In breve raggiungiamo il primo rudere della lunga lista che ci attende: la Casetta; numerosi ailanti circondano i pochi resti della casa; si intuisce ancora la sua stazza non indifferente dalla grande facciata, davanti alla quale è posta la letamaia.
Proseguiamo a mezza costa lungo un sentiero appena percettibile, stando attenti a non seguire le tante tracce degli ungulati, per arrivare al rudere dei Prati (benchè il nome possa suggerire diversamente, non ho antenati in zona: una sorsata di liquore però la faccio ugualmente alla salute dell’omonimia!).
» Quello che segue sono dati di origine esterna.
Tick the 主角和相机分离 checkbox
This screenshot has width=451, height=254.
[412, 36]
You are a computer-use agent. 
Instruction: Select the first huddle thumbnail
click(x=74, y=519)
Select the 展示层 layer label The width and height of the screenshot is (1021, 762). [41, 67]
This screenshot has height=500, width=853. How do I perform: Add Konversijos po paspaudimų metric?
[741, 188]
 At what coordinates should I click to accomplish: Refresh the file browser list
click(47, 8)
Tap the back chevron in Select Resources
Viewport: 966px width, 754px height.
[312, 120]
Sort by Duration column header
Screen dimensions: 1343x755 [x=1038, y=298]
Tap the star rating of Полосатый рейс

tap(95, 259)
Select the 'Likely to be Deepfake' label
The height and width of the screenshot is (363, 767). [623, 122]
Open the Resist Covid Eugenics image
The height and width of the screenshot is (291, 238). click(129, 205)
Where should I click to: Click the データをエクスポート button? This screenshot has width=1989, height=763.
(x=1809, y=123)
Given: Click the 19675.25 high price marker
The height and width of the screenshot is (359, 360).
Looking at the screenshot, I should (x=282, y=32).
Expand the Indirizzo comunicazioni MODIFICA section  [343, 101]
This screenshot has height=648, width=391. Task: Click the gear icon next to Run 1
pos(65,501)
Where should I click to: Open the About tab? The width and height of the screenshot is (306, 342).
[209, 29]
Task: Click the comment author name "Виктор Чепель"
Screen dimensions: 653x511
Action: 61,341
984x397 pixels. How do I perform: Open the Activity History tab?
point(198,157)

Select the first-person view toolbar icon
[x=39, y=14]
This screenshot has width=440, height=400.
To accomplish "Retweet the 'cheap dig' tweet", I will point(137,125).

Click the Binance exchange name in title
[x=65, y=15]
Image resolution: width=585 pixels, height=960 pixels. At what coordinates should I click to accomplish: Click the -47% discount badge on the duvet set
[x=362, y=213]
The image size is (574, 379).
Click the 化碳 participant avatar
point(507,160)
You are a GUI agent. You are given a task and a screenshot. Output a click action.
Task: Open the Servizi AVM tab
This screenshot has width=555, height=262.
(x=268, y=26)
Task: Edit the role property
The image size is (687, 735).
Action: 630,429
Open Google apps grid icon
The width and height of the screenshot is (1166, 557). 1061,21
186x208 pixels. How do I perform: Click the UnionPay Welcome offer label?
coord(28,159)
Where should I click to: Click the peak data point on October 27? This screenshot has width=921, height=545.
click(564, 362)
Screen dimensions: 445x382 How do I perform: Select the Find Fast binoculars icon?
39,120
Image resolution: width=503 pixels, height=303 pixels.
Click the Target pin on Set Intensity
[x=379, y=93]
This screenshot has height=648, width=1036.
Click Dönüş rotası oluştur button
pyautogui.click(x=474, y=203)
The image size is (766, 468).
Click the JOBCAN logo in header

Dalla casa scendiamo verso il fosso che, data la scarsità d’acqua, guadiamo senza problemi ed in breve siamo ai pochi resti del Calcinaio; il rudere, al pari di molti altri poderi della zona, è documentato almeno dal XIV secolo, quando la fine del periodo feudale ed il successivo appoderamento toccò anche questa remota valle appenninica. Un tratto in salita ed eccoci finalmente a Buiolo, due grossi edifici testimoniano l’esistenza del podere, adagiato sul limitare di una delle poche zone abbastanza pianeggianti della zona. Possiamo immaginarlo come uno dei poderi più redditizi della zona…non a caso fu uno degli ultimissimi ad essere abbandonato. Ci fermiamo a riposare sotto la grossa quercia a mangiare qualche fico, preso dall’albero affianco, accompagnandoli con un po’ di liquore alle erbe.
Abbiamo incontrato nuovamente i segni bianco/rossi del CAI e li seguiamo affrontando uno degli strappi più impegnativi di oggi che in un chilometrino ci portano ai ruderi, nascosti da rovi e rampicanti, di Monte alle Vigne (la toponomastica probabilmente suggerisce l’antica vocazione di queste terre, benchè al moderno camminatore possa sembrare impossibile… la filossera era al tempo lungi dal venire!).
Qui il sentiero è esposto a nord e si fa più fresco; la presenza di alcuni timidi faggi ci suggerisce di rallentare il passo e di godere della frescura e del venticello che soffia.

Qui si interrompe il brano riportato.